Segment Open
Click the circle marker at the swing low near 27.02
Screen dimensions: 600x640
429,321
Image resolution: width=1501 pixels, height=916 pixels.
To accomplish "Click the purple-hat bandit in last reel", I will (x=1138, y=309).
Segment Closed
Output exactly the lines from the one holding "Image resolution: width=1501" to the end of the material above, with both ends included.

Image resolution: width=1501 pixels, height=916 pixels.
To accomplish "Click the purple-hat bandit in last reel", I will (x=1138, y=309).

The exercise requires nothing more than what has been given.